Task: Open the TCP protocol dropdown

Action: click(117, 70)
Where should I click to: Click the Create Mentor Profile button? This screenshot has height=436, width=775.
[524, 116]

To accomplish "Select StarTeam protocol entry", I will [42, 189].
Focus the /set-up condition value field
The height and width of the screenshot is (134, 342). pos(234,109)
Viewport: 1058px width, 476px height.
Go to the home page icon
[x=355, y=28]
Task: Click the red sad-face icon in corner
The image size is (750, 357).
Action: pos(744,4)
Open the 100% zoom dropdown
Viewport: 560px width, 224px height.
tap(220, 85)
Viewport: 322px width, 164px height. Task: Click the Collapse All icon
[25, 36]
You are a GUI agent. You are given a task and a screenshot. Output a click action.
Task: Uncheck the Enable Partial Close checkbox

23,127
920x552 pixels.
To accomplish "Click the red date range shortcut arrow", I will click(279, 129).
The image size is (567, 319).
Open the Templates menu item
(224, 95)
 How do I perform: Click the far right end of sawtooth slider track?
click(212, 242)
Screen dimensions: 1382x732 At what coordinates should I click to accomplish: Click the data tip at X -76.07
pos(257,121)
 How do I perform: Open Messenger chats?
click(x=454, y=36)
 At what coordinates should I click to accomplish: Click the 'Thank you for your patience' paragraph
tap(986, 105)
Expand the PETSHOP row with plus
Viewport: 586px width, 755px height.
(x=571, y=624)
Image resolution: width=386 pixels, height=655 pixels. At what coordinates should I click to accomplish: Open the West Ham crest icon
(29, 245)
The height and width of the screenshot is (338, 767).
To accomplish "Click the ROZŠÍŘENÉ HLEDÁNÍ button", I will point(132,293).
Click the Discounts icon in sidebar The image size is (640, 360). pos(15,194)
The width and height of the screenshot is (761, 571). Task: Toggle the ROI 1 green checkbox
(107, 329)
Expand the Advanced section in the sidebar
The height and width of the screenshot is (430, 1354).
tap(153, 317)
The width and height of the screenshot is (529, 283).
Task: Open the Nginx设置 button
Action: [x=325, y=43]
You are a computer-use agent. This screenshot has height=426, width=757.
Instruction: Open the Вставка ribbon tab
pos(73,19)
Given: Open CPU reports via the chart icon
===============
◆ WORK TO BE COMPLETED ◆
Recopy the entries above in their entirety, exactly.

◆ FINAL ANSWER ◆
Task: Open the TCP protocol dropdown

Action: click(117, 70)
Where should I click to: Click the Create Mentor Profile button? This screenshot has height=436, width=775.
[524, 116]

To accomplish "Select StarTeam protocol entry", I will [42, 189].
Focus the /set-up condition value field
The height and width of the screenshot is (134, 342). pos(234,109)
Viewport: 1058px width, 476px height.
Go to the home page icon
[x=355, y=28]
Task: Click the red sad-face icon in corner
The image size is (750, 357).
Action: pos(744,4)
Open the 100% zoom dropdown
Viewport: 560px width, 224px height.
tap(220, 85)
Viewport: 322px width, 164px height. Task: Click the Collapse All icon
[25, 36]
You are a GUI agent. You are given a task and a screenshot. Output a click action.
Task: Uncheck the Enable Partial Close checkbox

23,127
920x552 pixels.
To accomplish "Click the red date range shortcut arrow", I will click(279, 129).
The image size is (567, 319).
Open the Templates menu item
(224, 95)
 How do I perform: Click the far right end of sawtooth slider track?
click(212, 242)
Screen dimensions: 1382x732 At what coordinates should I click to accomplish: Click the data tip at X -76.07
pos(257,121)
 How do I perform: Open Messenger chats?
click(x=454, y=36)
 At what coordinates should I click to accomplish: Click the 'Thank you for your patience' paragraph
tap(986, 105)
Expand the PETSHOP row with plus
Viewport: 586px width, 755px height.
(x=571, y=624)
Image resolution: width=386 pixels, height=655 pixels. At what coordinates should I click to accomplish: Open the West Ham crest icon
(29, 245)
The height and width of the screenshot is (338, 767).
To accomplish "Click the ROZŠÍŘENÉ HLEDÁNÍ button", I will point(132,293).
Click the Discounts icon in sidebar The image size is (640, 360). pos(15,194)
The width and height of the screenshot is (761, 571). Task: Toggle the ROI 1 green checkbox
(107, 329)
Expand the Advanced section in the sidebar
The height and width of the screenshot is (430, 1354).
tap(153, 317)
The width and height of the screenshot is (529, 283).
Task: Open the Nginx设置 button
Action: [x=325, y=43]
You are a computer-use agent. This screenshot has height=426, width=757.
Instruction: Open the Вставка ribbon tab
pos(73,19)
Given: Open CPU reports via the chart icon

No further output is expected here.